El día comenzó temprano, bañarse y ponerse algo decente para ir a la escuela…mmmm, creo que esto está bien (luego vi que el pantalón tenía descosida la valenciana) Desayunar un tamal y un tazón de cereal y leche (nutritivo, ¿no? jajaja) Llegar a la escuela, esperar al maestro, sentarse… una clase muy buena, amena, interesante: sociolingüística. Y la de inglés, que estuvo bien a secas, porque sólo fue presentación del curso: bla, bla, bla, yes, bla, bla, you, bla, bla yes. Jajaja.

Un amiguito feliz me pasó una chunche de Led Zepellin (2 discos, pues) y los cargué al ordenador. Luego volví para toparme con que no estaba en la lista de Microteaching así que tuve que entregar las armas, cambiar mi hora y quedó mi horario tooodos los dáis de 8 a 1 de la tarde… Poing!
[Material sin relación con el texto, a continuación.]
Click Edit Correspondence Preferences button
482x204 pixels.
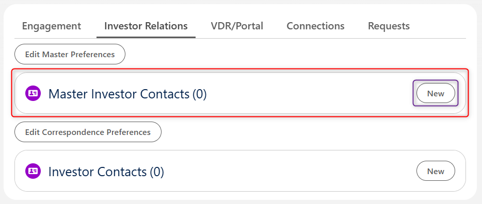coord(88,132)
Regresar, comer, dormir cinco minuntos, despertar, salir hecho la monja para el edificio de Burgoa, sí, italiano. El maestro muy bueno, va a estar divertida la cosa… ya nos dejó tarea. Grr, no me quejo, pero bueno, ya la haré mañana. Compara libros, ir a tocar misa, empezar casi solito, luego pasar por KCTa y desear buenas noches a Colu y Gera. Caminar a casa… lindo muy lindo.
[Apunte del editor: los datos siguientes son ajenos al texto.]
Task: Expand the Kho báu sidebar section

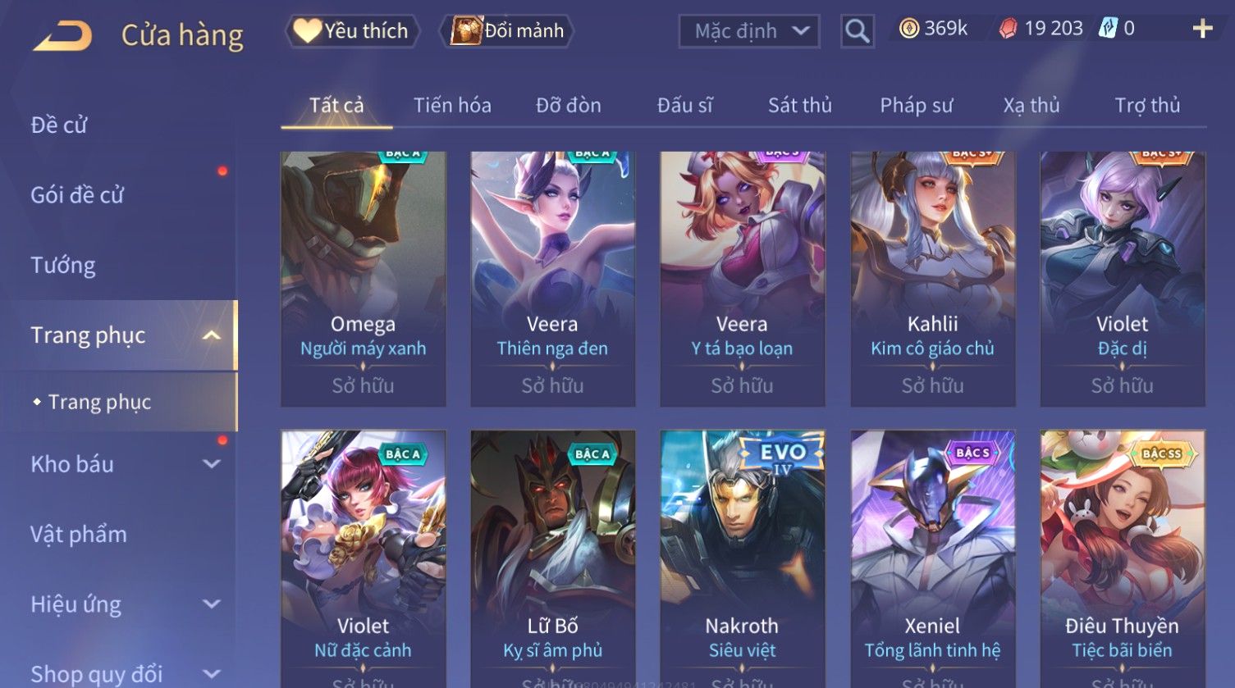Action: coord(212,464)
Estoy agotado… después de cenar y ver el chorizo de correos. En realidad me conecté por el mirlo y una princesa y su mensaje. Eso de ponerse malo del ojo no es bueno 🙂 jajajaja. Escribo y ya me tengo que ir a dormir. Mañana, mañana será otro día, con el favor de Dios.

Sálvanos, Señor, despiertos; protégenos mientras dormimos, para que velemos con Cristo y descansemos en paz. Amén.